(Data entries)
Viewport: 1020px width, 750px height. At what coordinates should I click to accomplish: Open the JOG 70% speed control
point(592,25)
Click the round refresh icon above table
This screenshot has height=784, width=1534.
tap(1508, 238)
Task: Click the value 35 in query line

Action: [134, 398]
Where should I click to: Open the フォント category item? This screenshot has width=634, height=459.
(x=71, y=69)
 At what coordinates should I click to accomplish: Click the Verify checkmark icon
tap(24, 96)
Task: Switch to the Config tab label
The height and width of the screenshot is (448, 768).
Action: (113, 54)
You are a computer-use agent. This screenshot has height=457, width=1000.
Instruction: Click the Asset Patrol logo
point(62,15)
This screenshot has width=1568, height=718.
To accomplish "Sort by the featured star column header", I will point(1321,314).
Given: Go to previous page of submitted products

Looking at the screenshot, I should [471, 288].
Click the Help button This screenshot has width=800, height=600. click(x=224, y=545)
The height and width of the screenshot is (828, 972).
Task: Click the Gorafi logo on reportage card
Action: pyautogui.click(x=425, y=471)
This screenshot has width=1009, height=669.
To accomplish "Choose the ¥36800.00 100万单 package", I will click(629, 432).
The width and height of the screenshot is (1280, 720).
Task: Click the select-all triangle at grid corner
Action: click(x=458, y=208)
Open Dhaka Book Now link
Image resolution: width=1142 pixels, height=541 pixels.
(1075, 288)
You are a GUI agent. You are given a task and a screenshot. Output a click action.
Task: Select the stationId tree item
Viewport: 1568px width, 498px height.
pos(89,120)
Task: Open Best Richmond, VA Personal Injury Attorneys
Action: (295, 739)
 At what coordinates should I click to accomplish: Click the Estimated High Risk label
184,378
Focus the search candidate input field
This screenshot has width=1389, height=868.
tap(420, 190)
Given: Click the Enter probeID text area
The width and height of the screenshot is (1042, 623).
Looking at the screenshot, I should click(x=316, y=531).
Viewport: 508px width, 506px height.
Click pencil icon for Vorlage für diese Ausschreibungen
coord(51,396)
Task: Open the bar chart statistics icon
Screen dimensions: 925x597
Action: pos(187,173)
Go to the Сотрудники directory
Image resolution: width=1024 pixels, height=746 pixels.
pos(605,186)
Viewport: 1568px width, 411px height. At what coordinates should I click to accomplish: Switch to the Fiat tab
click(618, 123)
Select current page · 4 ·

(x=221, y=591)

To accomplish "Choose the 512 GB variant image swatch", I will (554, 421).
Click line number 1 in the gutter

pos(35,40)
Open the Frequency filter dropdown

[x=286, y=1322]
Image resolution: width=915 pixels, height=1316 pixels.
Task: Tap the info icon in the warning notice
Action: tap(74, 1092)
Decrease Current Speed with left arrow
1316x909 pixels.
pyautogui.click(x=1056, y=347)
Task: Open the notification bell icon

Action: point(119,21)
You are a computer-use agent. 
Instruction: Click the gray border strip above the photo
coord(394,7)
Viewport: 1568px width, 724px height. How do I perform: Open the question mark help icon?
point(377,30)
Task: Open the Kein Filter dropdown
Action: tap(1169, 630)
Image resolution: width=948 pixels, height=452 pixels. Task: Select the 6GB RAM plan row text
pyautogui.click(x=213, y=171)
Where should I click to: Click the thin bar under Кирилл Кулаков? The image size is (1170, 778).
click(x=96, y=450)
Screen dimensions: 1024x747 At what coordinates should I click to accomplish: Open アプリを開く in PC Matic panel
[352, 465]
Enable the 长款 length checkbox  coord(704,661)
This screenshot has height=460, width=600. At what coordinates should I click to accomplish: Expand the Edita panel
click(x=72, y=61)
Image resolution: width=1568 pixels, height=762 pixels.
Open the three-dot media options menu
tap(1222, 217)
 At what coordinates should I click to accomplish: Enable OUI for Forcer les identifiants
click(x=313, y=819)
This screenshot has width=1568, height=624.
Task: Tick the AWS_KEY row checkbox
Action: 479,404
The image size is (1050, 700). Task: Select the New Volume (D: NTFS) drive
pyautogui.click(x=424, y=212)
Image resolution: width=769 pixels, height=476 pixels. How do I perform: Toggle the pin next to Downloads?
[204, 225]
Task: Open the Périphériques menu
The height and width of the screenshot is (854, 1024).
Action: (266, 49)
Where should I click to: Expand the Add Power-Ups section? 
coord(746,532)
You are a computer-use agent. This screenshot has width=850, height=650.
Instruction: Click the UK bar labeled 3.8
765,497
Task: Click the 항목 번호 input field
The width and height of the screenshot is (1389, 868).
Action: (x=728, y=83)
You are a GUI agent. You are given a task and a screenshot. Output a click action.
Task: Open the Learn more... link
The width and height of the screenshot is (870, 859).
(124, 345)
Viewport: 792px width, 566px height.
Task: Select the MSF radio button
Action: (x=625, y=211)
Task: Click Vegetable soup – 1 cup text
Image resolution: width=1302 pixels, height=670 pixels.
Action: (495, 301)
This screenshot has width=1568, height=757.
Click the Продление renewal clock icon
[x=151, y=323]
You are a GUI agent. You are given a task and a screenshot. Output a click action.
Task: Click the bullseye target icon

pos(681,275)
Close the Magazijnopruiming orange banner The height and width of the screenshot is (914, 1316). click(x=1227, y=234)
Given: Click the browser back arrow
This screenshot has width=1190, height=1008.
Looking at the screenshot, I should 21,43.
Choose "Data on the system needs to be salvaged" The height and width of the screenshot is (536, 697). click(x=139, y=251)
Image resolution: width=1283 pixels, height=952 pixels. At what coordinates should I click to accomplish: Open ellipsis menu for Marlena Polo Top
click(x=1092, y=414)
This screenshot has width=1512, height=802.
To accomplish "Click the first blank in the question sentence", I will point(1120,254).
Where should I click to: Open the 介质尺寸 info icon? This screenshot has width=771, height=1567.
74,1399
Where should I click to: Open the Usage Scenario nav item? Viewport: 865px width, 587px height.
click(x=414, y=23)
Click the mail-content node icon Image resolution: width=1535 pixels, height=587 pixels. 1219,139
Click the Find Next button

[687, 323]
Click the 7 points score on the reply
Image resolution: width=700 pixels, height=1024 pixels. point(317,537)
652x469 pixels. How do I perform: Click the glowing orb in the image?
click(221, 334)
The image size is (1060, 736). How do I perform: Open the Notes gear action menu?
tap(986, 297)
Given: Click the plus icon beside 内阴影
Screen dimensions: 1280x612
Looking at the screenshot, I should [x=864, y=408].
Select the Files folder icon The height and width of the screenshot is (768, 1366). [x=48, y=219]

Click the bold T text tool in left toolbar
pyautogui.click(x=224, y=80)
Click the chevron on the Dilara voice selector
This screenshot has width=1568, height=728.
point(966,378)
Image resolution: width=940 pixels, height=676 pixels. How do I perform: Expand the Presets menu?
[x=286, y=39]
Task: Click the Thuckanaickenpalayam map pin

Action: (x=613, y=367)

# Instructions to follow
Copy out every line in the records where the word "computer" is found.

# Answer for the task
You are a computer-use agent. This screenshot has height=457, width=1000.
You are a computer-use agent. 
You are a computer-use agent. This screenshot has width=850, height=650.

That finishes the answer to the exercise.